## Task description
Identify every line in the data below that contains the string "should", matching case exactly, and copy each of those lines in full.

Start Supplied entries

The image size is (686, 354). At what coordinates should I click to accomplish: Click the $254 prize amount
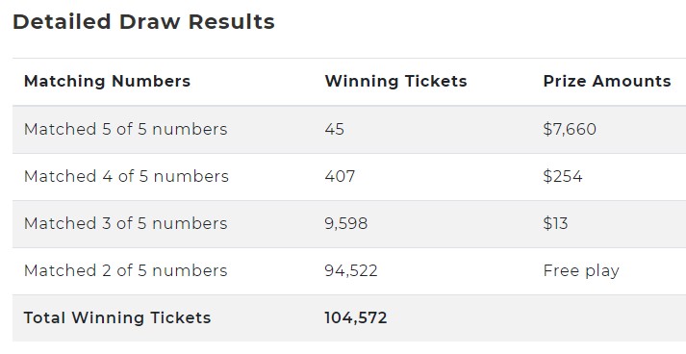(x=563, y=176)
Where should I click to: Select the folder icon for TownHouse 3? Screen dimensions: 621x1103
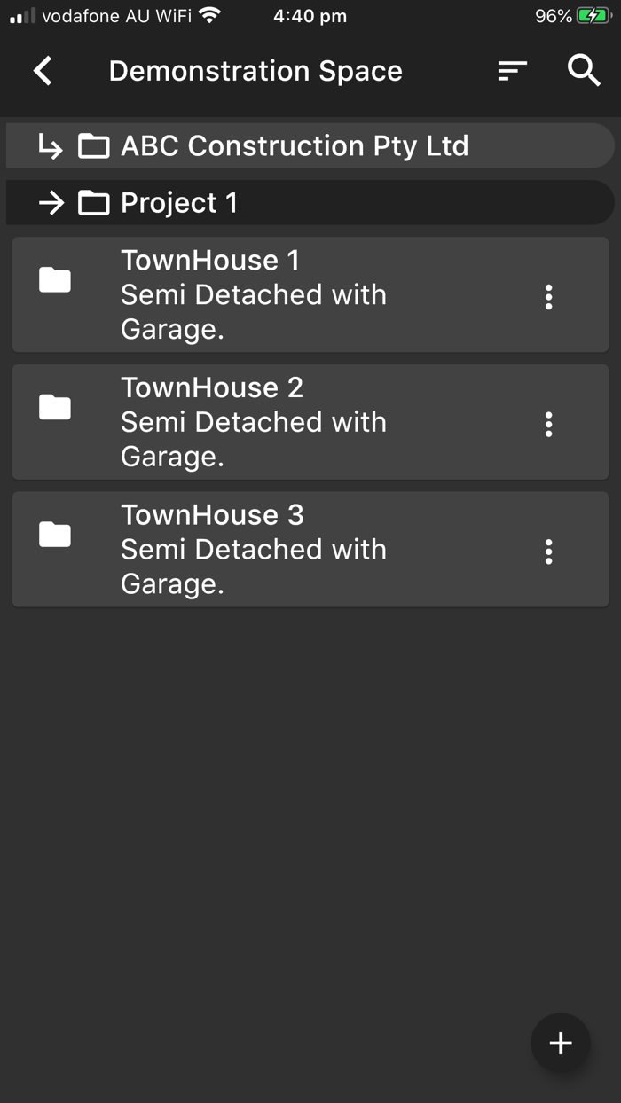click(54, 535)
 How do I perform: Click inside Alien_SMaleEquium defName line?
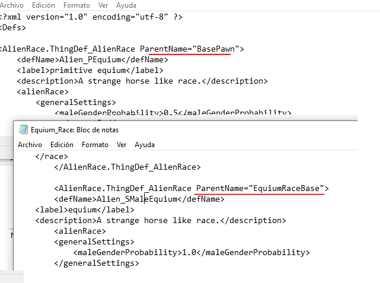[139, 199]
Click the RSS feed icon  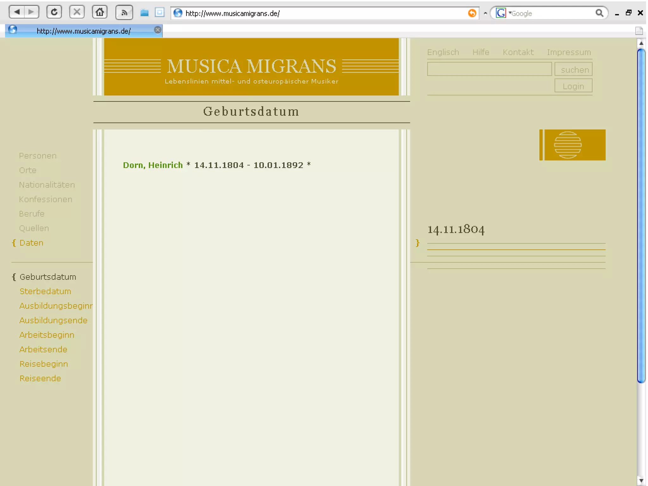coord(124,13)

End Supplied entries

## Result of this exercise
The image size is (686, 354). At what coordinates should I click to accomplish: Click the $254 prize amount
Where should I click to: Select the folder icon for TownHouse 3? Screen dimensions: 621x1103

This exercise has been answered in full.